Befremdliches Angebot

Dierks sagt, dass ihr und den Kolleg:innen die vorgeschlagene Entgelterhöhung für das kommende zu diesem Zeitpunkt befremdlich vorgekommen sei. „Sie haben gleich die Tüte zugemacht.“ Dabei sollte der Corona-Bonus doch wegen der Wertschätzung gezahlt werden und nicht an das Gehalt gekoppelt werden. „Die Prämie soll für 2020 sein, nicht für 2022 – da hätten wir sechs Monate lang nichts“, argumentiert sie.

Einige Kollegen haben sich angesteckt und sind noch nicht wieder am Arbeitsplatz oder können nicht wie zuvor. Das ist ein Riesentribut.

Izabela Dierks

Izabela Dierks

Betriebsratsvorsitzende bei Helios in Nienburg und Sprecherin der Tarifkommission

Betriebsrat und Tarifkommission hätten deshalb keine Grundlage mehr für Verhandlungen gesehen. „Das können und wollen wir nicht machen“, sagt Dierks und spricht von einem „Knüppel“-Angebot. Sie erinnert an das Jahr 2010, als die Arbeitgeberseite (damals Rhön) erst nach einem Abbruch nachverhandelt und das Angebot verbessert habe.

Zusätzlicher Unmut wegen Rekord-Dividende

Weiteren Unmut hat in diesem Zuge verursacht, dass der Helios-Mutterkonzern Fresenius für das Jahr 2020 eine Rekorddividende von 88 Cent (plus fünf Prozent zu 2019) ausgeschüttet hat. „Ich stelle mir das vor wie einen richtigen fetten Kuchen: Die Aktionäre bekommen die Sahne und die Früchte und wir nicht einmal den Boden – sondern nur die Krümel vom Schneiden“, sagt sie.

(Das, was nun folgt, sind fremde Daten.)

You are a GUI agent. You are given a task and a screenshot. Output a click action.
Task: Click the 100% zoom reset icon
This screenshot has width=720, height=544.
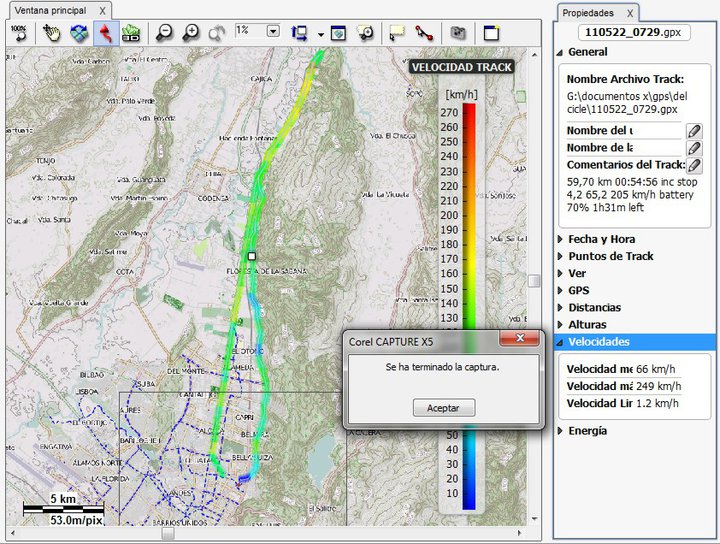[x=18, y=32]
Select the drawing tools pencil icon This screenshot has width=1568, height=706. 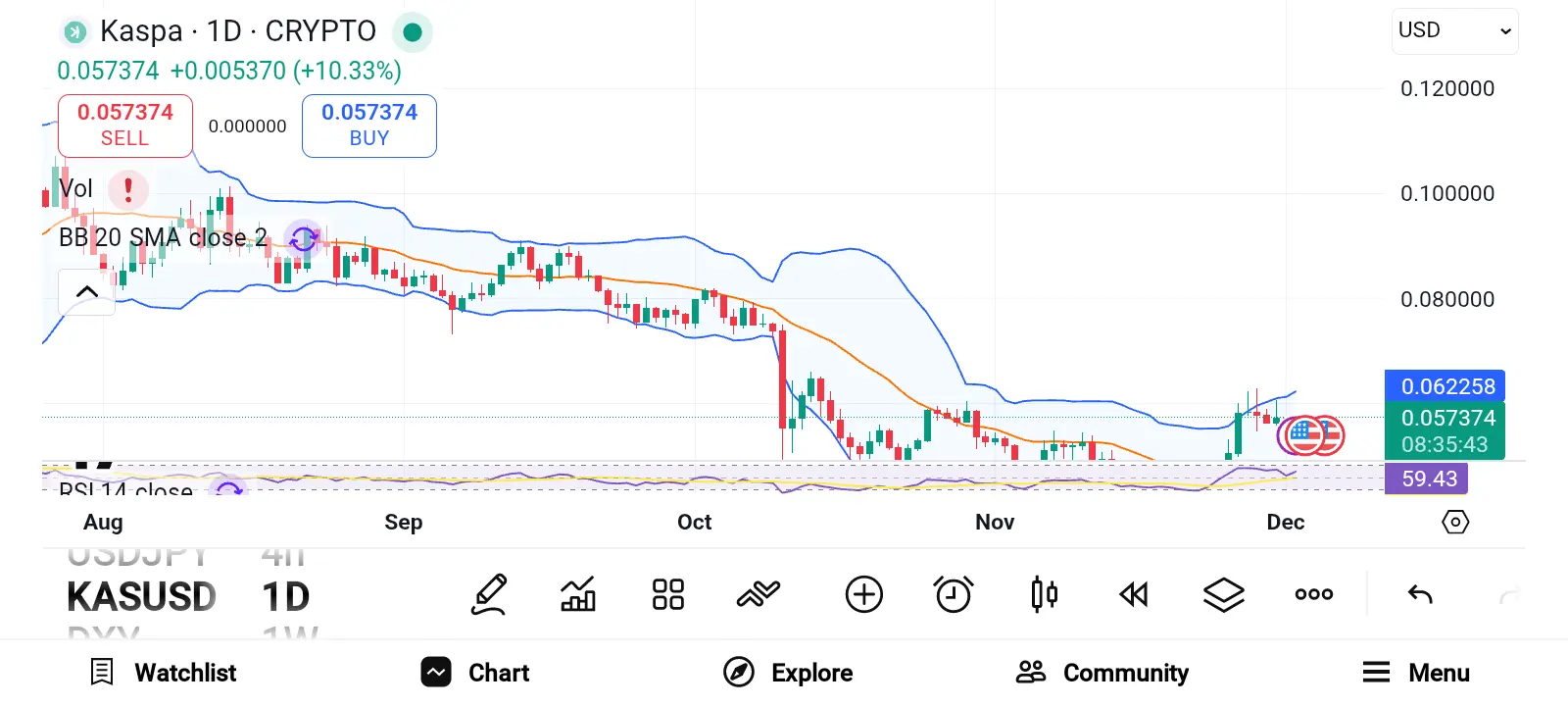[x=488, y=593]
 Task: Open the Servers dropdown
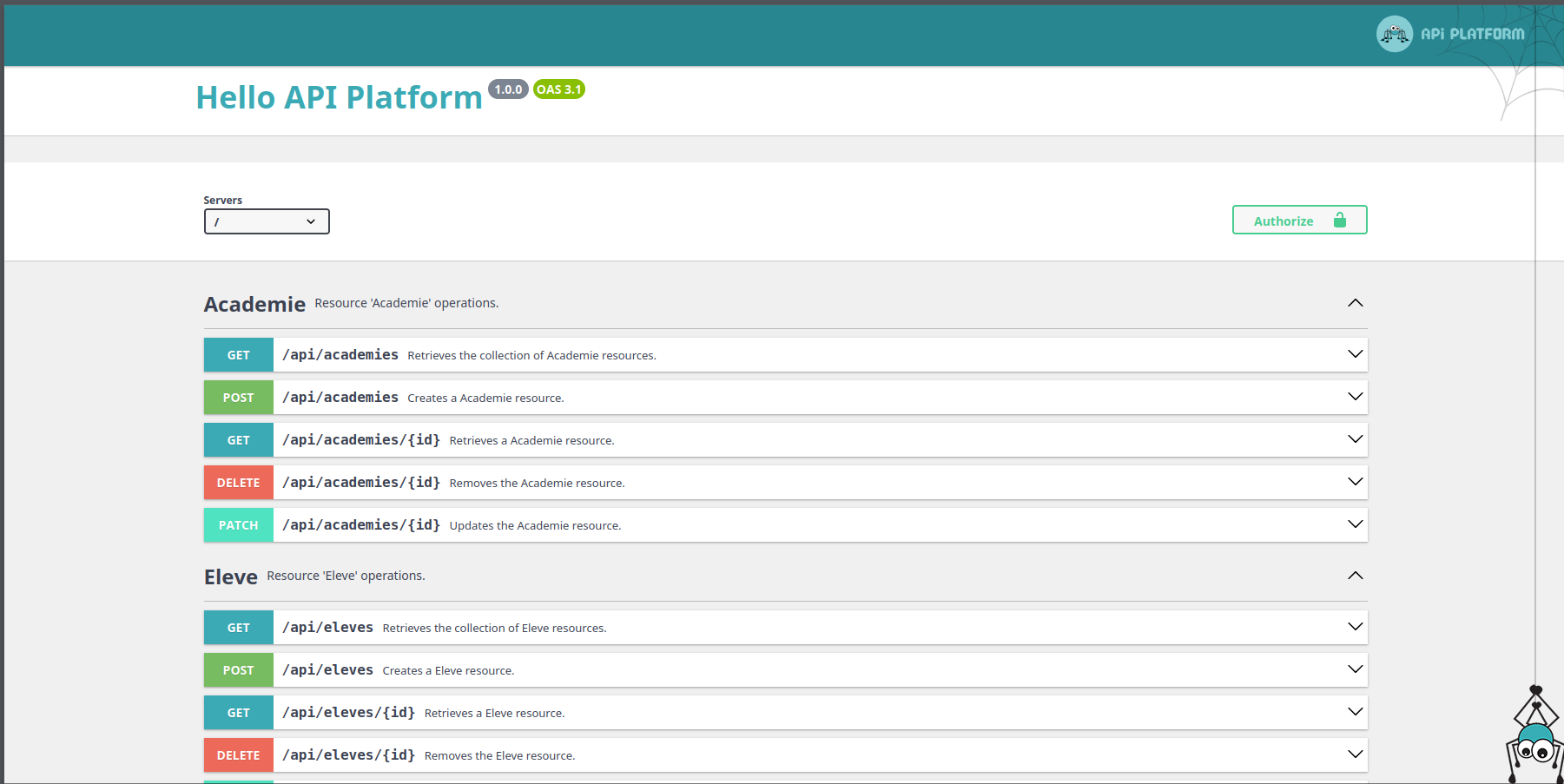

Diese Rekord-Dividende hatte auch der Marburger Bund Niedersachsen kritisiert, da Helios aufgrund sinkender Patientenzahlen und kürzerer Klinikaufenthaltsdauern teilweise Stellen nicht nachbesetzen will. Becker setzt dem entgegen, dass das nicht zusammengehöre und noch drei weitere Unternehmensbereiche zum Fresenius-Konzern zählen.

Den weit überwiegenden Teil unserer Überschüsse investieren wir wieder in immer bessere Medizin, die den Patient:innen zu Gute kommt und dabei gleichzeitig das Gesundheitssystem entlastet. Auch unseren Mitarbeiter:innen kommt das zu Gute, denn sie profitieren von einer modernen und ansprechende Arbeitsausstattung und -umgebung.

Christian Becker

Sprecher bei Helios

Für die Helios-Beschäftigten steht nun noch die letzte Staffel der Entgelterhöhung an, die vor zwei Jahren verhandelt wurde und bis Ende des Jahres gültig ist. Ab dem 30. September kann er gekündigt werden, dann müssen beide Seiten erneut verhandeln.